**To do**
[1] From the passage on sorting by evenness, list every list that is written out in square brackets.
[2] Reproduce the stretch of the passage on sorting by evenness from "I don't know" through "could be created.".

**Selection**
>>>
This example only provides a mapping function, allowing the default sort to be used. I'm going to walk us through what happens here.

1. The range `1..10` is first mapped to a list of "evenness" values, which are `0` for even numbers and `1` for odd numbers. So that looks like `[1, 0, 1, 0, 1, 0, 1, 0, 1, 0]`.
2. That list is then sorted by the default sorter function to get `[0, 0, 0, 0, 0, 1, 1, 1, 1, 1]`.
3. Then through some kind of magic, those are mapped back to the original values (a reverse mapping) and that results in `[2, 4, 6, 8, 10, 1, 3, 5, 7, 9]`.

I don't know this for sure, but I suspect that internally the `Enum.sort_by/3` function uses a list of tuples that track the relationship between the original and mapped values, like so: `[{1, 1}, {0, 2}, {1, 3}, {0, 4}, {1, 5}, {0, 6}, {1, 7}, {0, 8}, {1, 9}, {0, 10}]`. That would allow the function to sort the mapped values by sorting the tuples by their first element, but keep track of the corresponding original values so that a list of the sorted original values could be created.
<<<
**Extracted information**
>>>
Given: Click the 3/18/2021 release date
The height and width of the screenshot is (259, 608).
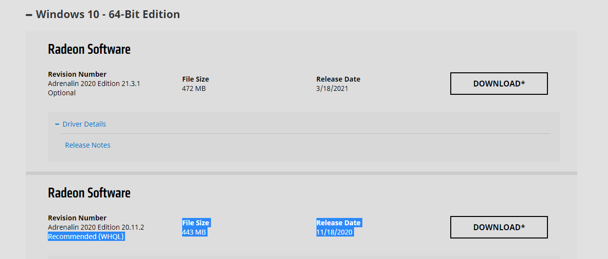Looking at the screenshot, I should (332, 88).
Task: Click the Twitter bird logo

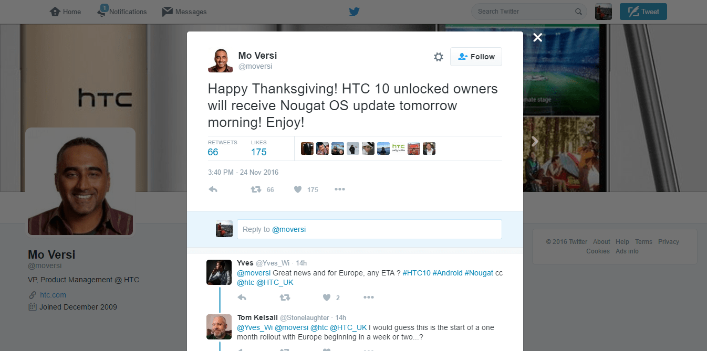Action: click(354, 12)
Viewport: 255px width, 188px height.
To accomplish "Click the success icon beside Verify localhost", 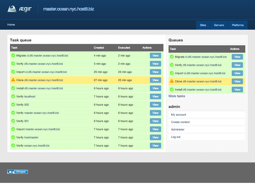I will point(13,96).
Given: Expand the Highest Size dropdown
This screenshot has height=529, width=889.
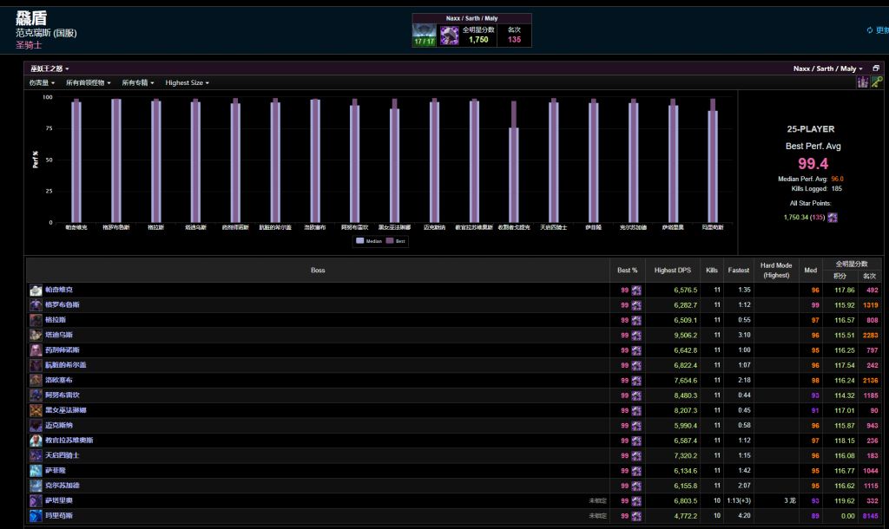Looking at the screenshot, I should [187, 83].
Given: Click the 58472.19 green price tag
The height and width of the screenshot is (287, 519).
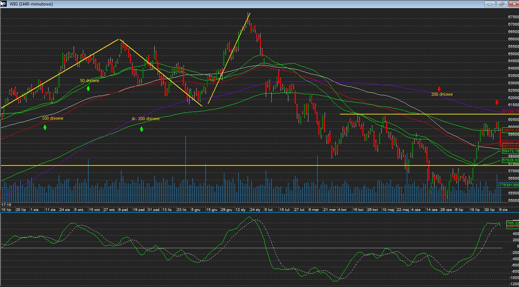Looking at the screenshot, I should point(510,151).
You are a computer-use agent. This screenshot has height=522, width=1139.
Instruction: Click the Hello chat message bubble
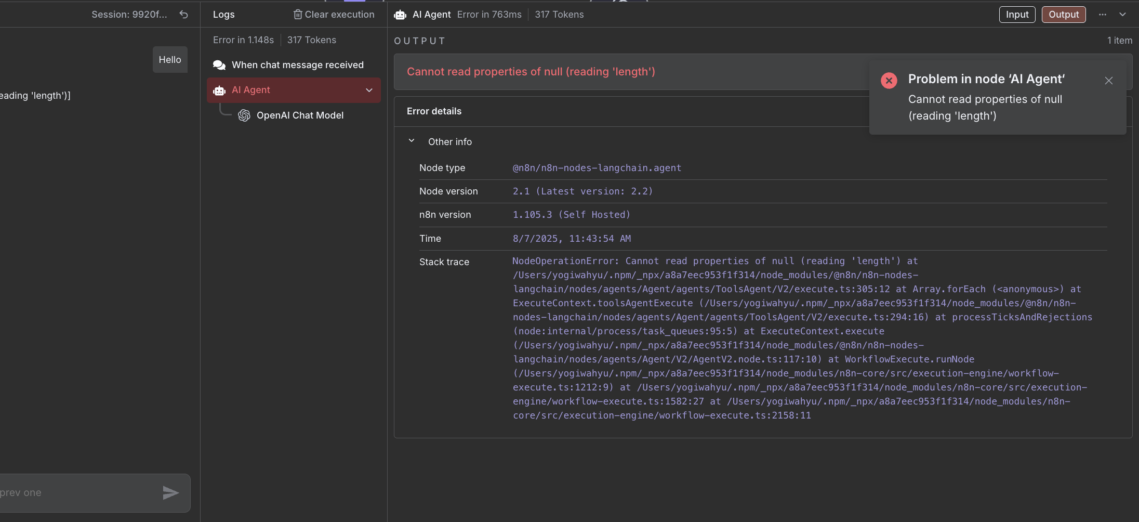pyautogui.click(x=170, y=60)
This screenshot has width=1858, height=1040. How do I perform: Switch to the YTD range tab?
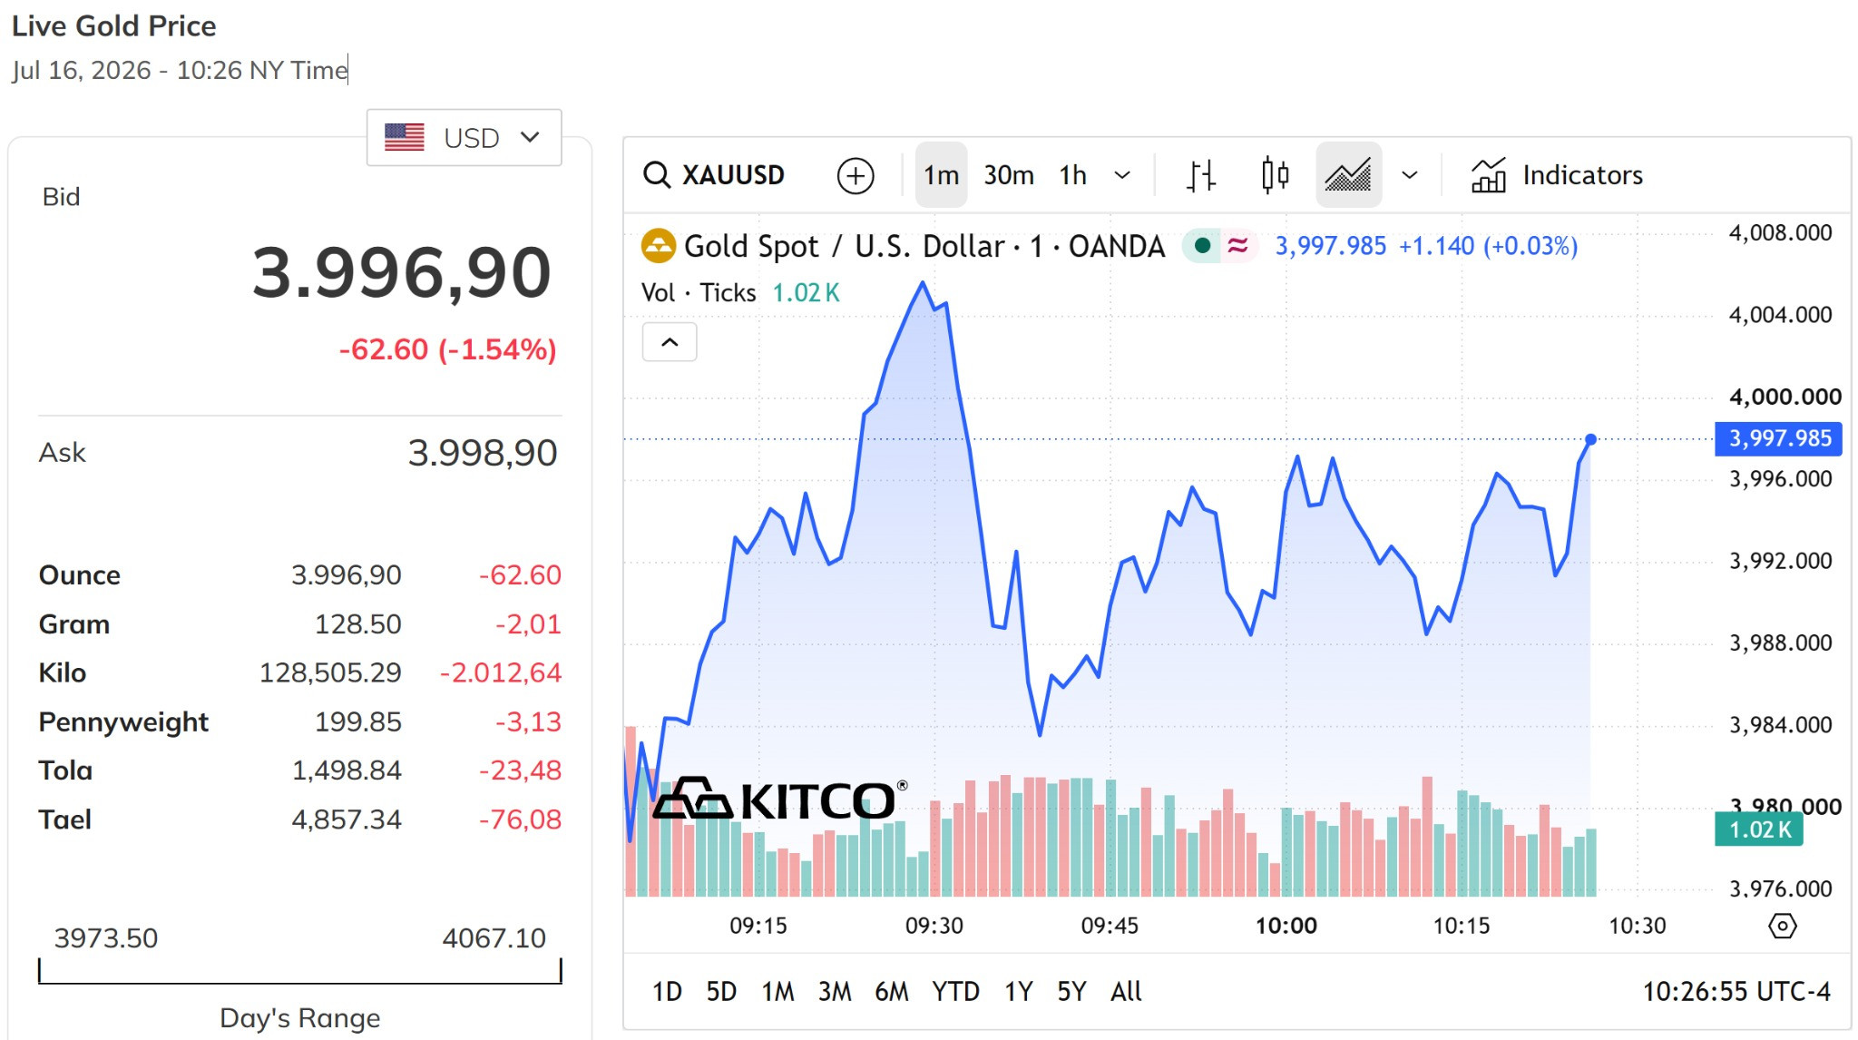[955, 991]
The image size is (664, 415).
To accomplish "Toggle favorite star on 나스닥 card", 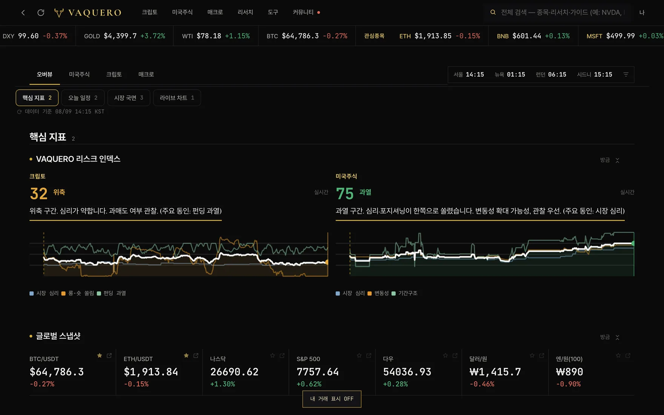I will click(x=272, y=355).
<<<
**Task-by-task results**
[1]
- `[1, 0, 1, 0, 1, 0, 1, 0, 1, 0]`
- `[0, 0, 0, 0, 0, 1, 1, 1, 1, 1]`
- `[2, 4, 6, 8, 10, 1, 3, 5, 7, 9]`
- `[{1, 1}, {0, 2}, {1, 3}, {0, 4}, {1, 5}, {0, 6}, {1, 7}, {0, 8}, {1, 9}, {0, 10}]`

[2]
I don't know this for sure, but I suspect that internally the `Enum.sort_by/3` function uses a list of tuples that track the relationship between the original and mapped values, like so: `[{1, 1}, {0, 2}, {1, 3}, {0, 4}, {1, 5}, {0, 6}, {1, 7}, {0, 8}, {1, 9}, {0, 10}]`. That would allow the function to sort the mapped values by sorting the tuples by their first element, but keep track of the corresponding original values so that a list of the sorted original values could be created.